Smart machines are coming to the business world, but don’t tell that to the CEOs. Sixty-percent of CEOs surveyed by Gartner Research say the emergence of smart machines capable of absorbing millions of middle-class jobs within 15 years is a “futurist fantasy.”

The survey results reflect the anxiety about automation of the work world and the advent of smart machines that Gartner says will have a widespread and deep business impact by 2020.

That CEOs are dismissive about smart machines should come as no surprise. Their perspectives reflect a common human reaction that a self-learning intelligent agent or robot will replace lots and lots of jobs. The reality is actually quite different. People will adapt to smart machines in their lives. It’s just out of the question that they would not. Without these smart machines, the work people do will be almost impossible to perform. Cloud services are early evidence that machines are replacing people. To keep data centers running, machines are programmed to adapt to different types of workloads.

According to Gartner, CEOs underestimate how fast smart machines will take millions of middle-class jobs in the coming decades. Kenneth Brant, research director at Gartner, said in a statement that the pace of “job destruction” will happen faster than the ability to create new ones.

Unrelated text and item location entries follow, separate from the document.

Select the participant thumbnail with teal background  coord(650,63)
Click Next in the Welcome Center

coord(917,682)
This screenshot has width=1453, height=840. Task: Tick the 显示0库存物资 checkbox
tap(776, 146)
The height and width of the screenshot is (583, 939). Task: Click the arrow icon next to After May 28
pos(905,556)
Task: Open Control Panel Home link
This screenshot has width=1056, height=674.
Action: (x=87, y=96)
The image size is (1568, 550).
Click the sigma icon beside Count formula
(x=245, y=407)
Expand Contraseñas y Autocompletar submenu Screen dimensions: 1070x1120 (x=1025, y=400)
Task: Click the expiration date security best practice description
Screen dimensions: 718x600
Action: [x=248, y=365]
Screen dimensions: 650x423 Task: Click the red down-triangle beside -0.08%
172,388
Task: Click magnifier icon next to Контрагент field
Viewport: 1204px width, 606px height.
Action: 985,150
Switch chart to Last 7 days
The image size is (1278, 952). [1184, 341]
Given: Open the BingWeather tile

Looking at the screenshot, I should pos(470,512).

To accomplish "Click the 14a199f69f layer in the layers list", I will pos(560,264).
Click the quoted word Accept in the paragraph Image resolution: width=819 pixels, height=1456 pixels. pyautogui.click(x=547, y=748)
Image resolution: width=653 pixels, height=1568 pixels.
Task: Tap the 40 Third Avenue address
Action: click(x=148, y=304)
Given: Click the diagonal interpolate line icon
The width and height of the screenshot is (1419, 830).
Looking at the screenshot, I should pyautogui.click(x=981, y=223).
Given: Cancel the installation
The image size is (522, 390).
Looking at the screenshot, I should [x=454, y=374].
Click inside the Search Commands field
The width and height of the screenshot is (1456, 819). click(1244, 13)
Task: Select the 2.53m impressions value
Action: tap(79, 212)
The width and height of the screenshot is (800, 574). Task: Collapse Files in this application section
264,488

The difference will come as machines evolve from automated tasks to more advanced self-learning systems that are as capable of doing very specialized jobs. In Gartner’s view, it’s this specialized work where jobs will likely be eliminated over the next several years. In particular, IT will feel the pain as there won’t be the need to do much of the manual work that technicians perform today.

There will be a thriving market for intelligent agents, virtual helpers, expert systems and a host of other services that leverage advancements in machine learning. Amazon, Google, GE and IBM will all become dealers in an emerging arms race that supplies the huge demand that will come from companies who need more digital workers to stay competitive.

What that means for the rest of us is still the question. There are stories every day about new advances that foretell what is to come. Apple’s Siri, Google’s new Hummingbird algorithm and the rapid advances in IBM’s natural language processing all point to a time that may seem like a fantasy now but will just be the way “things” work in the years to come.